Readers will no doubt recall the almost incessant Western media attention paid to the Chinese RMB during the past several years, the constant claims of China ‘cheating’ by keeping its currency undervalued, the accusations of currency manipulation, of the (weak and helpless) US whining for a ‘level playing field’, the regular threats to condemn China as a ‘currency manipulator’.
But lately, aside from Mitt Romney’s self-serving China threats, the subject seems to have disappeared from Western radar. With good reason, we might add.
China had maintained all along that the RMB exchange rate was not seriously out of line with most of the world’s currencies and that modest creeping adjustments would rectify any anomalies. However, China’s moderate voice was drowned out by the cacophony of rabid voices from the West.
First among these voices would be Paul Krugman, the NYT’s (and Princeton University’s) Renminbi Rambo, whose increasingly shrill denunciations of China’s currency policy peaked in an almost hysterical tirade that claimed in part, “…. in China’s case, …. thanks to currency manipulation on a scale unprecedented in world history…”
We also had US Treasury Secretary Timothy Geithner, hoping to make it into the big time with similar undocumented accusations about China cheating on its exchange rate. And of course, like a recurring bad dream, we had the Jewish US senator Charles Schumer claiming that China’s RMB was undervalued by “at least 25% to 40%”.
But then the US FED began its ‘quantitative easing’ (QE1, 2 and 3), and someone pressed Krugman’s “mute” button. In the face of a sure onslaught of public criticism of his blind ideology, and with no moralistic defense for the US grossly inflating its currency and spreading that inflation to the rest of the world, Krugman appeared to have abandoned economics and suddenly became an op-ed expert on social and political policy.
Krugman was never able to face the bare facts that it was the US, and not China, that was ‘manipulating its currency on a scale unprecedented in world history’, so he chose to hide in the bushes and take up a different line of work. Geithner and Schumer went strangely silent too, at about the same time.
China did somewhat delink the RMB from the US dollar and widen the trading range. These moves, coupled with China’s increasing economic strength during the US financial meltdown, resulted in a gradual appreciation of the RMB by some 22% over 5 years, but none of that would have been attributable to any significant prior undervaluation.
In any case, even after this 22% rise, Krugman, Geithner, Schumer and others, were still wildy claiming the RMB was undervalued by yet “at least another 25% to 40%”.

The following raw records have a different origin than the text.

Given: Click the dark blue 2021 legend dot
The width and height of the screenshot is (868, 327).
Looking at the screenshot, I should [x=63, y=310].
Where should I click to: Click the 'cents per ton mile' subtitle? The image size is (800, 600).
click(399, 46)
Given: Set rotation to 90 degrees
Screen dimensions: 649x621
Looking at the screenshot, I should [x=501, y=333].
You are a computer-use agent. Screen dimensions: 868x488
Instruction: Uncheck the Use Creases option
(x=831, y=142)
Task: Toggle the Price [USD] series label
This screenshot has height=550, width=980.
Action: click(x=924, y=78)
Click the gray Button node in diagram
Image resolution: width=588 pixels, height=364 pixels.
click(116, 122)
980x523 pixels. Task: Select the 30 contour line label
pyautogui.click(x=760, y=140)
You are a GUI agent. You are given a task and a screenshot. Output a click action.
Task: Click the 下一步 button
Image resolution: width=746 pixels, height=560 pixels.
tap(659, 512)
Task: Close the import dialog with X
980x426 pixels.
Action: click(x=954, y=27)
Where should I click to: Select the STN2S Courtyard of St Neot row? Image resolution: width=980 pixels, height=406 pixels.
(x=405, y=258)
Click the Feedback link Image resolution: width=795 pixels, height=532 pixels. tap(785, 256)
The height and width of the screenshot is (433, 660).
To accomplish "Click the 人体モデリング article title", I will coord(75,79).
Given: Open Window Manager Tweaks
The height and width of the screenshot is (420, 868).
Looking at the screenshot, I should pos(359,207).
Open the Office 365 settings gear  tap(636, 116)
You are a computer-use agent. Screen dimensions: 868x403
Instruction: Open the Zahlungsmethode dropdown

These gentlemen were not easy to satisfy, but China held its ground, steadfastly maintaining that the RMB was reasonably valued and demonstrating a frustrating unwillingness to commit economic suicide just to please the US.
It is true that China had a large trade surplus with the US, but it is also true that China had trade deficits with many other countries, many of which had currencies that were fully convertible. Such a situation cannot exist if that currency is much undervalued.
And today, the RMB appears to fluctuate steadily within its narrow trading band, moving both up and down in relation to other world currencies, with published expectation from many world bankers of a small (2% or so) decrease during the next 24 months. These expectations describe well a currency that is trading roughly at its equilibrium value.
In retrospect, it would appear that China’s currency policy had been quite appropriate, and that the RMB was never much out of line with its economic realities.
It is now obvious to anyone who looks, that the intense and unrelenting public pressure on China to revalue the RMB was entirely a political attempt by the US to do to China what was done to Japan with the Plaza Accord – destroy the economy of a serious competitor.
In the case of Japan, still being a US military and political colony, the US had the power to force that agreement; a power that was sorely lacking in the case of China, hence the grand media campaign intended to exert overwhelming international political pressure on China to revalue the RMB and commit suicide.
Geither tried valiantly until the end – in fact, until well past the end – to put a brave face on US claims about China’s currency. The US, with Geithner and others, exerted substantial political pressure on the G-20 members to condemn China’s currency policy at their last meeting.
They failed, miserably. In fact, they failed so badly that Obama was cut out of the group photo taken at the session’s end.
Not only did those 19 nations not condemn China as the US demanded, but they were unanimous in condemning the US for the selfish damage its reckless QE policies were inflicting on the nations of the world. Germany’s finance minister called the US “clueless”.
Many observers commented that if there was a single point that identified the US’ slide from local bully to also-ran, it was that G-20 meeting, where the other 19 nations were united against the bully.
In any case, we can now be grateful for Krugman’s silence. With luck, his declining professional reputation and his embarrassment at being publicly ridiculed for a senseless and wrong-headed ideological campaign against the RMB, will make that silence permanent.
And, if we’re really lucky, he will take Geithner and Schumer with him.